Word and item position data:
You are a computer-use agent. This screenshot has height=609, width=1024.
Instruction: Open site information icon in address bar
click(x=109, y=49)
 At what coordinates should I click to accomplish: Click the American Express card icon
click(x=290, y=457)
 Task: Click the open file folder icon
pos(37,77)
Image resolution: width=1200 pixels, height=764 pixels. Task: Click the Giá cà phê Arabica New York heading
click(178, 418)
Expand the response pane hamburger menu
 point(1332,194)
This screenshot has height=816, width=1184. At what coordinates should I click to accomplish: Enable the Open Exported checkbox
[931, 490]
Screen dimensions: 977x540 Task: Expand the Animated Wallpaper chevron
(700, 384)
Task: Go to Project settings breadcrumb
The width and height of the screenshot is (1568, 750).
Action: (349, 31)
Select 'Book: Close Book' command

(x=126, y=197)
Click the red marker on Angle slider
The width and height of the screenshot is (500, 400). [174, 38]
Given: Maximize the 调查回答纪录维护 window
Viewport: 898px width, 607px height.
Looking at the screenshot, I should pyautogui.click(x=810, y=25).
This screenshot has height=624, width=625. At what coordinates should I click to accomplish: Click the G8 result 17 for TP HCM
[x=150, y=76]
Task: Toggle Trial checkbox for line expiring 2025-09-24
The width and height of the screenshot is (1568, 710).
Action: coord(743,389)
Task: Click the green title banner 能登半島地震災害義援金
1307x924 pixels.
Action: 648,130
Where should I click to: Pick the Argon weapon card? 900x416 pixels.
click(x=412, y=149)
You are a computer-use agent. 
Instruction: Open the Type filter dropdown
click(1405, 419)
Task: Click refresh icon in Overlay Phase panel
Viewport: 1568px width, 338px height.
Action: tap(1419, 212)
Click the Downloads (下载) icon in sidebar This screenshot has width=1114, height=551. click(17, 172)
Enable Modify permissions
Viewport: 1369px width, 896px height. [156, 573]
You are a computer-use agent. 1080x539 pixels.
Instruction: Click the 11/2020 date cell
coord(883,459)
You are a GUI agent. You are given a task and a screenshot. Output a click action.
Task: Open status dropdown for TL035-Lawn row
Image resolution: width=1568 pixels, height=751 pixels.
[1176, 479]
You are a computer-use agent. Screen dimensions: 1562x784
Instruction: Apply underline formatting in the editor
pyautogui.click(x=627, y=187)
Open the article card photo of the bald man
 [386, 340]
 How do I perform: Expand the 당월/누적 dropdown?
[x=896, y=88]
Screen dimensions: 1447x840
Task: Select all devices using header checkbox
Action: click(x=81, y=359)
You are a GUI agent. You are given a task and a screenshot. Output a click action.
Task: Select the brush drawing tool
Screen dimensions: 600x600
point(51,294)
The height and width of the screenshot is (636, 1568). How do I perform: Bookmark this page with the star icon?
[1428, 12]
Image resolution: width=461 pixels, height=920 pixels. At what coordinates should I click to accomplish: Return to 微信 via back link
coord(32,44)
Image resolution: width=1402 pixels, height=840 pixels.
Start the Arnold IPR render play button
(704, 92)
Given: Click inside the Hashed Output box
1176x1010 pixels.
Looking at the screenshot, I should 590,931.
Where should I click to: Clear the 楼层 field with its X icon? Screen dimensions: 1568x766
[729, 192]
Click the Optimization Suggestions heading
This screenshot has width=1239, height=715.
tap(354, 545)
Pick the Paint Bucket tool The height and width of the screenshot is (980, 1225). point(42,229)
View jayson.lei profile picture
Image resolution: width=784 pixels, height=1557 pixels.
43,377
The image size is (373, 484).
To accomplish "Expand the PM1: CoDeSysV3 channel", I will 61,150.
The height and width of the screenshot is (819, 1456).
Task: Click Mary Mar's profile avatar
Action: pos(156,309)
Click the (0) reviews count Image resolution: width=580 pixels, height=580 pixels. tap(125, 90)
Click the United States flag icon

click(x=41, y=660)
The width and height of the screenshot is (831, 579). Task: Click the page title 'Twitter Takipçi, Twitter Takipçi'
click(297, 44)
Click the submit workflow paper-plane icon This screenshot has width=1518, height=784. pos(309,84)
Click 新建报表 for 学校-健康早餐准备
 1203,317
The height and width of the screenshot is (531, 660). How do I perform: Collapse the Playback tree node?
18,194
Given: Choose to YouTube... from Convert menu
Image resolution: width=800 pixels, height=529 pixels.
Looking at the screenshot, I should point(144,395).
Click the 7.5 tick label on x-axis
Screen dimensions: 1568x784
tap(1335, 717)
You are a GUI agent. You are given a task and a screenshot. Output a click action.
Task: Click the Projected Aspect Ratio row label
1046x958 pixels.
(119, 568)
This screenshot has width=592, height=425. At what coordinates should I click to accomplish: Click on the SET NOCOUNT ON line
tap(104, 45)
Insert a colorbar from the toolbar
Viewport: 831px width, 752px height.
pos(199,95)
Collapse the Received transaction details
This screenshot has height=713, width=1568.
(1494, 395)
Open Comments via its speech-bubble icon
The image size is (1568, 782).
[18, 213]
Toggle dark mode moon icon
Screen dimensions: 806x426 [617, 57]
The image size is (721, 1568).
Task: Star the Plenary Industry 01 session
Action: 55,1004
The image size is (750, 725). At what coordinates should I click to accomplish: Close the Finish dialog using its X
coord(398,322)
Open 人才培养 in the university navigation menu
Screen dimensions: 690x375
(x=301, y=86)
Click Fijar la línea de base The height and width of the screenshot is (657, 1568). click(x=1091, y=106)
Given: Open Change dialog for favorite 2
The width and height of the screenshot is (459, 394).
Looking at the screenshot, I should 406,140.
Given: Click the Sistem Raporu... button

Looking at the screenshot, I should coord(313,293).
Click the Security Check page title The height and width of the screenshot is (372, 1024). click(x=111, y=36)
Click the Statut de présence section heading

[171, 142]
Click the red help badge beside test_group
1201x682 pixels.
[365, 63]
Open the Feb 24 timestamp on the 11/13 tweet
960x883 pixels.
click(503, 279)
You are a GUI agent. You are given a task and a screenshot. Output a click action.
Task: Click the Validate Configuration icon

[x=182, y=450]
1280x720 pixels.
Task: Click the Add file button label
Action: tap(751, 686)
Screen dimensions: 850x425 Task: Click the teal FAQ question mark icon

DO THIS - Revise the entries above, changing every "computer-use agent" to "screen-control agent" and leaving everything else unchanged.

COMPLETED EXERCISE -
You are a screen-control agent. This screenshot has height=609, width=1024.
Instruction: Open site information icon in address bar
click(x=109, y=49)
 At what coordinates should I click to accomplish: Click the American Express card icon
click(x=290, y=457)
 Task: Click the open file folder icon
pos(37,77)
Image resolution: width=1200 pixels, height=764 pixels. Task: Click the Giá cà phê Arabica New York heading
click(178, 418)
Expand the response pane hamburger menu
 point(1332,194)
This screenshot has height=816, width=1184. At what coordinates should I click to accomplish: Enable the Open Exported checkbox
[931, 490]
Screen dimensions: 977x540 Task: Expand the Animated Wallpaper chevron
(700, 384)
Task: Go to Project settings breadcrumb
The width and height of the screenshot is (1568, 750).
Action: (349, 31)
Select 'Book: Close Book' command

(x=126, y=197)
Click the red marker on Angle slider
The width and height of the screenshot is (500, 400). [174, 38]
Given: Maximize the 调查回答纪录维护 window
Viewport: 898px width, 607px height.
Looking at the screenshot, I should pyautogui.click(x=810, y=25).
This screenshot has height=624, width=625. At what coordinates should I click to accomplish: Click the G8 result 17 for TP HCM
[x=150, y=76]
Task: Toggle Trial checkbox for line expiring 2025-09-24
The width and height of the screenshot is (1568, 710).
Action: coord(743,389)
Task: Click the green title banner 能登半島地震災害義援金
1307x924 pixels.
Action: 648,130
Where should I click to: Pick the Argon weapon card? 900x416 pixels.
click(x=412, y=149)
You are a screen-control agent. 
Instruction: Open the Type filter dropdown
click(1405, 419)
Task: Click refresh icon in Overlay Phase panel
Viewport: 1568px width, 338px height.
Action: tap(1419, 212)
Click the Downloads (下载) icon in sidebar This screenshot has width=1114, height=551. click(17, 172)
Enable Modify permissions
Viewport: 1369px width, 896px height. [156, 573]
You are a screen-control agent. 1080x539 pixels.
Instruction: Click the 11/2020 date cell
coord(883,459)
You are a GUI agent. You are given a task and a screenshot. Output a click action.
Task: Open status dropdown for TL035-Lawn row
Image resolution: width=1568 pixels, height=751 pixels.
[1176, 479]
You are a screen-control agent. Screen dimensions: 1562x784
Instruction: Apply underline formatting in the editor
pyautogui.click(x=627, y=187)
Open the article card photo of the bald man
 [386, 340]
 How do I perform: Expand the 당월/누적 dropdown?
[x=896, y=88]
Screen dimensions: 1447x840
Task: Select all devices using header checkbox
Action: click(x=81, y=359)
You are a GUI agent. You are given a task and a screenshot. Output a click action.
Task: Select the brush drawing tool
Screen dimensions: 600x600
point(51,294)
The height and width of the screenshot is (636, 1568). How do I perform: Bookmark this page with the star icon?
[1428, 12]
Image resolution: width=461 pixels, height=920 pixels. At what coordinates should I click to accomplish: Return to 微信 via back link
coord(32,44)
Image resolution: width=1402 pixels, height=840 pixels.
Start the Arnold IPR render play button
(704, 92)
Given: Click inside the Hashed Output box
1176x1010 pixels.
Looking at the screenshot, I should 590,931.
Where should I click to: Clear the 楼层 field with its X icon? Screen dimensions: 1568x766
[729, 192]
Click the Optimization Suggestions heading
This screenshot has width=1239, height=715.
tap(354, 545)
Pick the Paint Bucket tool The height and width of the screenshot is (980, 1225). point(42,229)
View jayson.lei profile picture
Image resolution: width=784 pixels, height=1557 pixels.
43,377
The image size is (373, 484).
To accomplish "Expand the PM1: CoDeSysV3 channel", I will 61,150.
The height and width of the screenshot is (819, 1456).
Task: Click Mary Mar's profile avatar
Action: pos(156,309)
Click the (0) reviews count Image resolution: width=580 pixels, height=580 pixels. tap(125, 90)
Click the United States flag icon

click(x=41, y=660)
The width and height of the screenshot is (831, 579). Task: Click the page title 'Twitter Takipçi, Twitter Takipçi'
click(297, 44)
Click the submit workflow paper-plane icon This screenshot has width=1518, height=784. pos(309,84)
Click 新建报表 for 学校-健康早餐准备
 1203,317
The height and width of the screenshot is (531, 660). How do I perform: Collapse the Playback tree node?
18,194
Given: Choose to YouTube... from Convert menu
Image resolution: width=800 pixels, height=529 pixels.
Looking at the screenshot, I should point(144,395).
Click the 7.5 tick label on x-axis
Screen dimensions: 1568x784
tap(1335, 717)
You are a GUI agent. You are given a task and a screenshot. Output a click action.
Task: Click the Projected Aspect Ratio row label
1046x958 pixels.
(119, 568)
This screenshot has width=592, height=425. At what coordinates should I click to accomplish: Click on the SET NOCOUNT ON line
tap(104, 45)
Insert a colorbar from the toolbar
Viewport: 831px width, 752px height.
pos(199,95)
Collapse the Received transaction details
This screenshot has height=713, width=1568.
(1494, 395)
Open Comments via its speech-bubble icon
The image size is (1568, 782).
[18, 213]
Toggle dark mode moon icon
Screen dimensions: 806x426 [617, 57]
The image size is (721, 1568).
Task: Star the Plenary Industry 01 session
Action: 55,1004
The image size is (750, 725). At what coordinates should I click to accomplish: Close the Finish dialog using its X
coord(398,322)
Open 人才培养 in the university navigation menu
Screen dimensions: 690x375
(x=301, y=86)
Click Fijar la línea de base The height and width of the screenshot is (657, 1568). click(x=1091, y=106)
Given: Open Change dialog for favorite 2
The width and height of the screenshot is (459, 394).
Looking at the screenshot, I should 406,140.
Given: Click the Sistem Raporu... button

Looking at the screenshot, I should coord(313,293).
Click the Security Check page title The height and width of the screenshot is (372, 1024). click(x=111, y=36)
Click the Statut de présence section heading

[171, 142]
Click the red help badge beside test_group
1201x682 pixels.
[365, 63]
Open the Feb 24 timestamp on the 11/13 tweet
960x883 pixels.
click(503, 279)
You are a GUI agent. You are given a task and a screenshot. Output a click action.
Task: Click the Validate Configuration icon

[x=182, y=450]
1280x720 pixels.
Task: Click the Add file button label
Action: tap(751, 686)
Screen dimensions: 850x425 Task: Click the teal FAQ question mark icon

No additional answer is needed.